The Florida International League was a lower- to mid-level circuit in American and Cuban minor league baseball that existed from 1946 through July 27, 1954. It was designated Class C for its first three seasons, then upgraded to Class B in 1949 for the final 5½ years of its existence.

History
The FIL featured teams located in the largest metropolitan centers in Florida and Cuba. Its longest serving clubs were located in Miami (usually nicknamed the Sun Sox), Tampa (named the Smokers, after the city's large cigar business) and West Palm Beach (called the Indians, though the team was never affiliated with the Cleveland Indians of Major League Baseball). All played during the 8½ seasons of the FIL's existence.

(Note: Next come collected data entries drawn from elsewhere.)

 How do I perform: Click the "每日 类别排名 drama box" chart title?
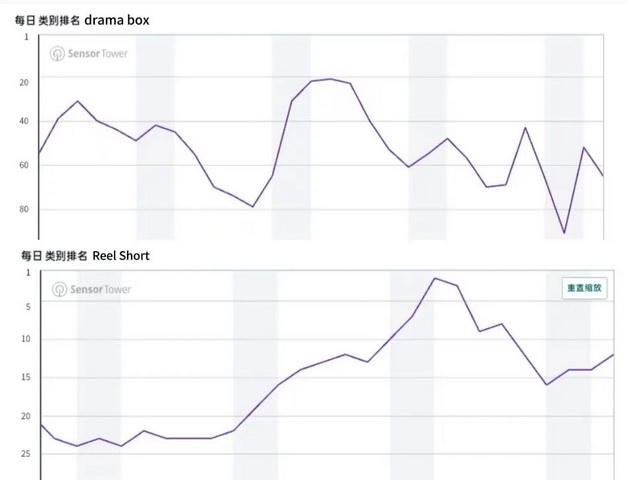point(83,19)
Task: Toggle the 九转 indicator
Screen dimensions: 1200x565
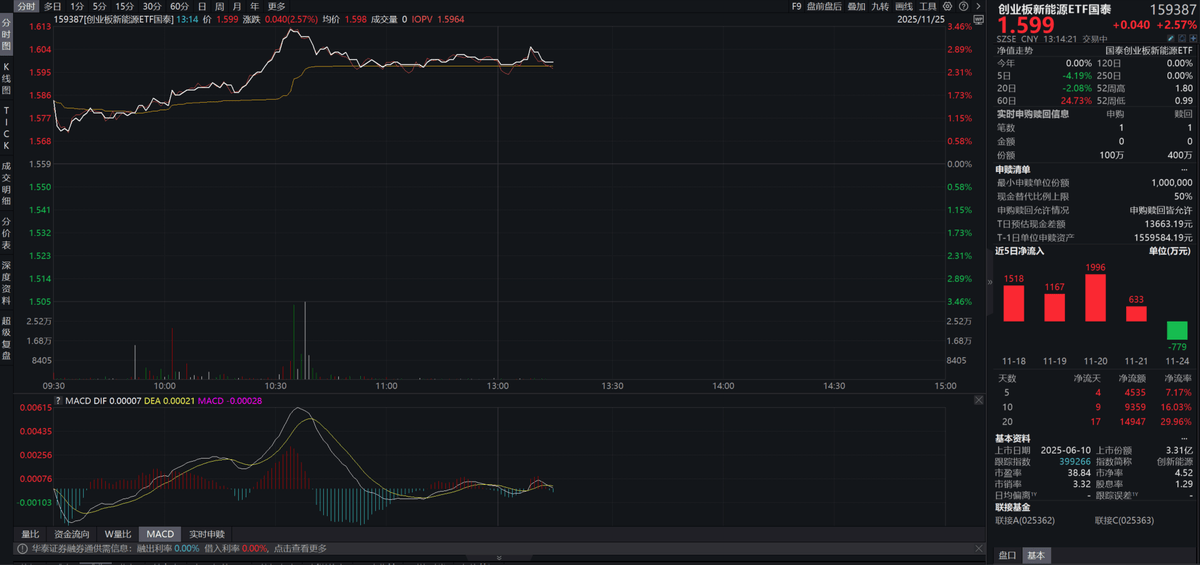Action: [x=880, y=6]
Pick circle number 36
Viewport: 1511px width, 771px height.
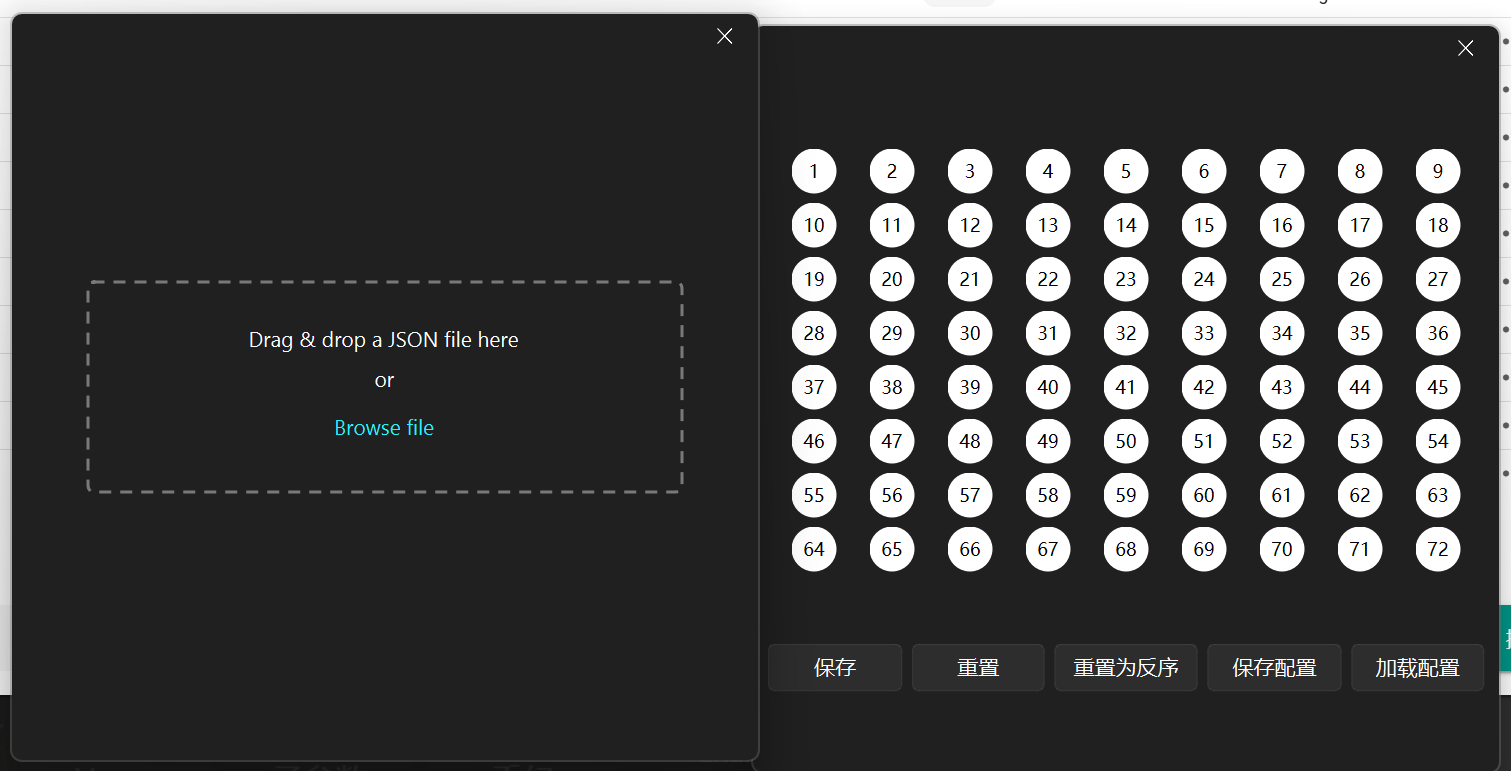tap(1437, 333)
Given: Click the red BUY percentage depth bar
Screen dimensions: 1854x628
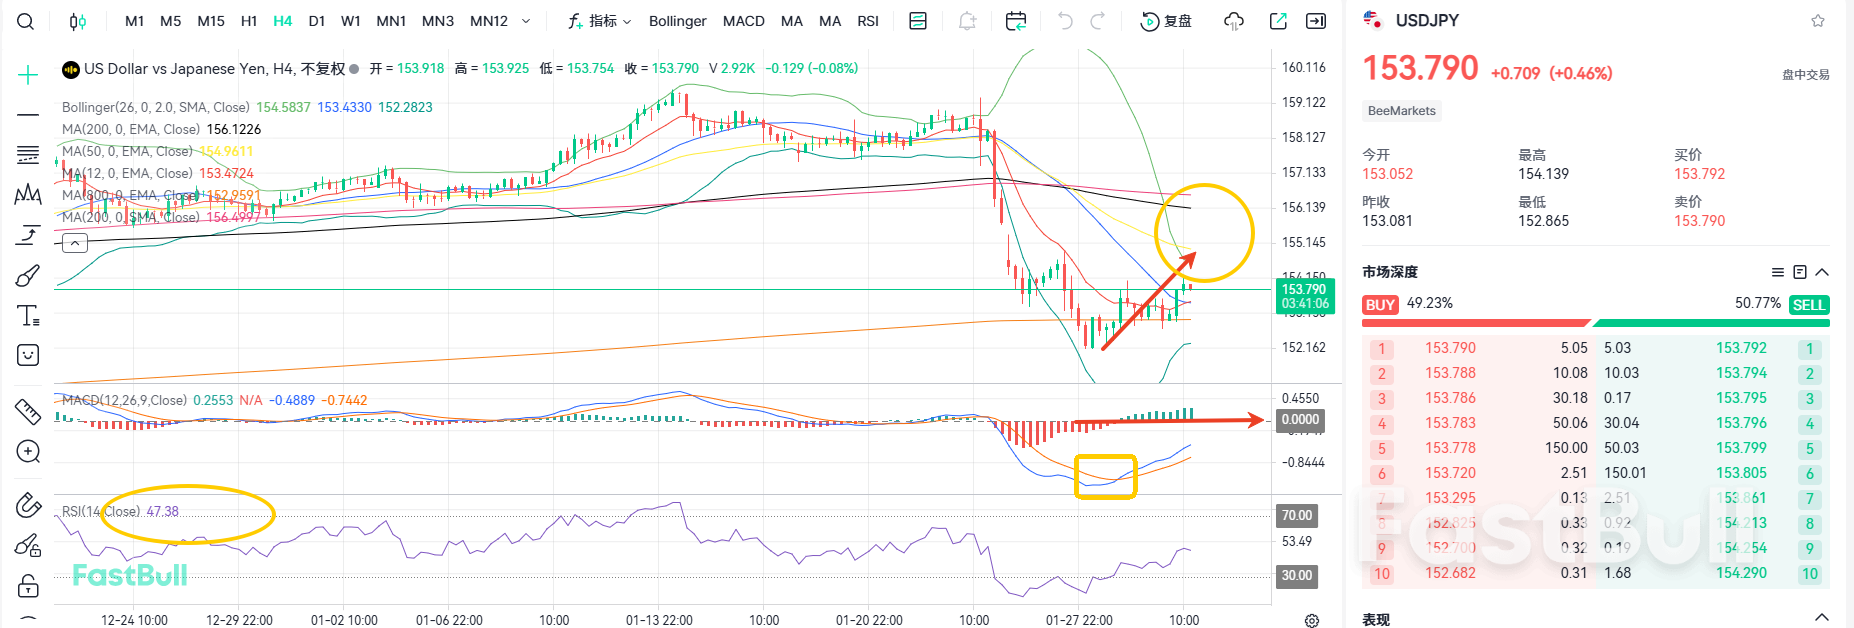Looking at the screenshot, I should pyautogui.click(x=1475, y=323).
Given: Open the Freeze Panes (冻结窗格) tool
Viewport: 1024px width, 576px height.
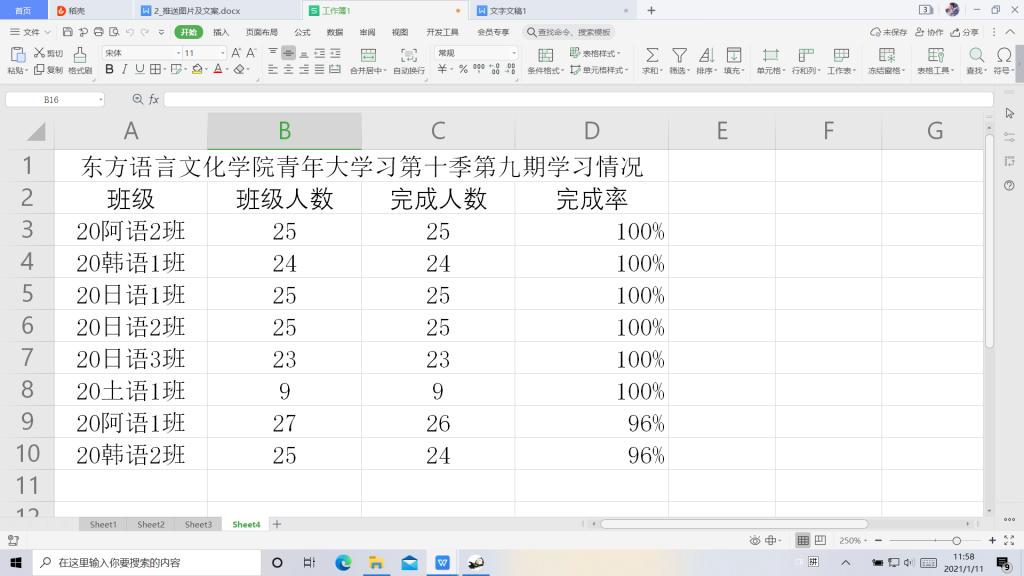Looking at the screenshot, I should coord(886,54).
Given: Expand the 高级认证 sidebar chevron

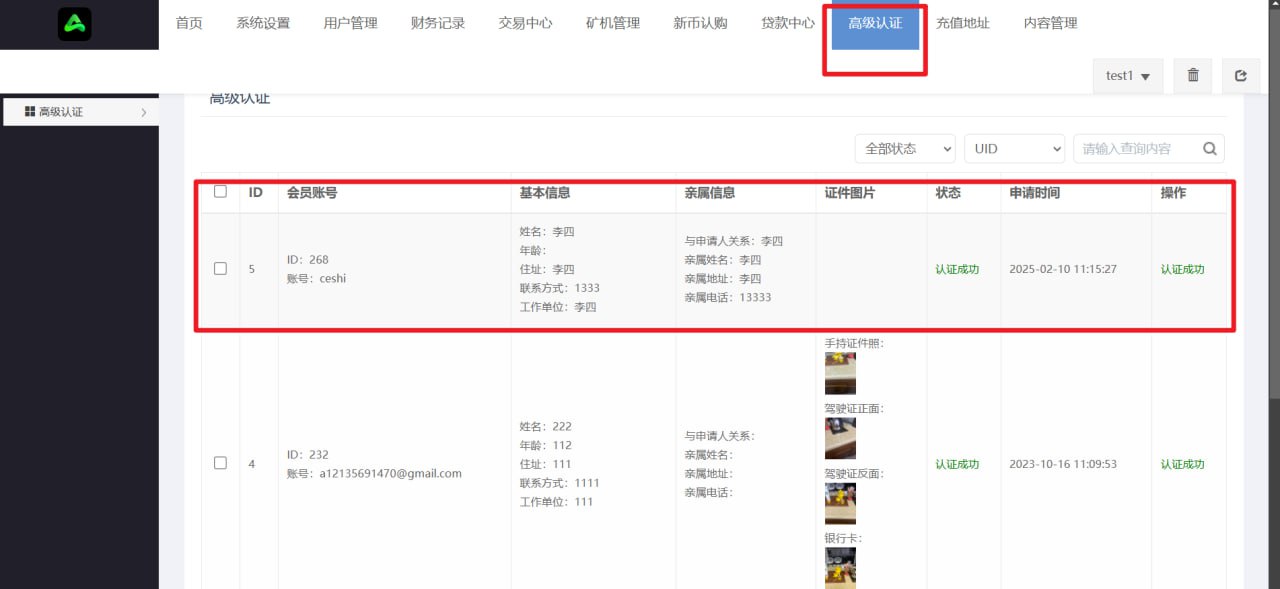Looking at the screenshot, I should (x=143, y=113).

Perhaps its most notable member club, however, was the Havana Cubans, an affiliate of the Washington Senators, in Havana, Cuba. The Cubanos were the sole FIL club outside Florida and played in the loop from 1946–1953. They won five consecutive regular season titles from 1946–1950 and dominated in attendance as well, drawing over 200,000 fans from 1947–1949. The Cubanos furnished many Cuban baseball players to the parent Senators, including pitchers Sandalio "Sandy" Consuegra, Conrado Marrero and Miguel "Mike" Fornieles, and outfielder Carlos Paula, who in  broke the color line for the Senators as their first player of African descent.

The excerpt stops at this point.